(GIVEN EXERCISE)
Copy the following records verbatim, line for line.
====== LISTED ENTRIES
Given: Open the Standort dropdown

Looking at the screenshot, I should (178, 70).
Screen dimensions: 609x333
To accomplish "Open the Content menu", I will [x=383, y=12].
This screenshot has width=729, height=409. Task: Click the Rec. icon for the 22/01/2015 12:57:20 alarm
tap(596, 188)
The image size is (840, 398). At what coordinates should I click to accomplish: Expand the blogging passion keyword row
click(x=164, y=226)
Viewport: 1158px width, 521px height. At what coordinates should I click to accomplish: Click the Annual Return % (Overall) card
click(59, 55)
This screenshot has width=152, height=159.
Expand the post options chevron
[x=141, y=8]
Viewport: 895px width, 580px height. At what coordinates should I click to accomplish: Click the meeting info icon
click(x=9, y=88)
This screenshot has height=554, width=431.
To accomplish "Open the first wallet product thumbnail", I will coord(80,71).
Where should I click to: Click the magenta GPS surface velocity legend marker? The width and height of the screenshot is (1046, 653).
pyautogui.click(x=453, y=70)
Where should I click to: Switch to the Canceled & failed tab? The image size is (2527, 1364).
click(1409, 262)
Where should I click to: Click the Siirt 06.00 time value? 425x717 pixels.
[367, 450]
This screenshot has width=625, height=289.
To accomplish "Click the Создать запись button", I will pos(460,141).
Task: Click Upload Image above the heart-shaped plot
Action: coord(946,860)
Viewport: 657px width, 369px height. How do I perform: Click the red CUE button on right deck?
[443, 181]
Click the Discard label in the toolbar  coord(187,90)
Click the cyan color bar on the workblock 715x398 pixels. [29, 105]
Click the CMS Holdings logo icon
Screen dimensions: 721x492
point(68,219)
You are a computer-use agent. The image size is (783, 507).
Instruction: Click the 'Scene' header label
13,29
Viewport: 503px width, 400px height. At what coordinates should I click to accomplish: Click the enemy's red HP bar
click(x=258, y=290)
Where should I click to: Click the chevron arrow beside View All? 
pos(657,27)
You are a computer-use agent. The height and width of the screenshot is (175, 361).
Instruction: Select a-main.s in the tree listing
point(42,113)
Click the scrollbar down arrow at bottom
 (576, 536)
============
(THE OUTPUT)
Given: Open the Standort dropdown

Looking at the screenshot, I should (178, 70).
Screen dimensions: 609x333
To accomplish "Open the Content menu", I will [x=383, y=12].
This screenshot has width=729, height=409. Task: Click the Rec. icon for the 22/01/2015 12:57:20 alarm
tap(596, 188)
The image size is (840, 398). At what coordinates should I click to accomplish: Expand the blogging passion keyword row
click(x=164, y=226)
Viewport: 1158px width, 521px height. At what coordinates should I click to accomplish: Click the Annual Return % (Overall) card
click(59, 55)
This screenshot has width=152, height=159.
Expand the post options chevron
[x=141, y=8]
Viewport: 895px width, 580px height. At what coordinates should I click to accomplish: Click the meeting info icon
click(x=9, y=88)
This screenshot has height=554, width=431.
To accomplish "Open the first wallet product thumbnail", I will coord(80,71).
Where should I click to: Click the magenta GPS surface velocity legend marker? The width and height of the screenshot is (1046, 653).
pyautogui.click(x=453, y=70)
Where should I click to: Switch to the Canceled & failed tab? The image size is (2527, 1364).
click(1409, 262)
Where should I click to: Click the Siirt 06.00 time value? 425x717 pixels.
[367, 450]
This screenshot has width=625, height=289.
To accomplish "Click the Создать запись button", I will pos(460,141).
Task: Click Upload Image above the heart-shaped plot
Action: coord(946,860)
Viewport: 657px width, 369px height. How do I perform: Click the red CUE button on right deck?
[443, 181]
Click the Discard label in the toolbar  coord(187,90)
Click the cyan color bar on the workblock 715x398 pixels. [29, 105]
Click the CMS Holdings logo icon
Screen dimensions: 721x492
point(68,219)
You are a computer-use agent. The image size is (783, 507).
Instruction: Click the 'Scene' header label
13,29
Viewport: 503px width, 400px height. At what coordinates should I click to accomplish: Click the enemy's red HP bar
click(x=258, y=290)
Where should I click to: Click the chevron arrow beside View All? 
pos(657,27)
You are a computer-use agent. The height and width of the screenshot is (175, 361).
Instruction: Select a-main.s in the tree listing
point(42,113)
Click the scrollbar down arrow at bottom
 (576, 536)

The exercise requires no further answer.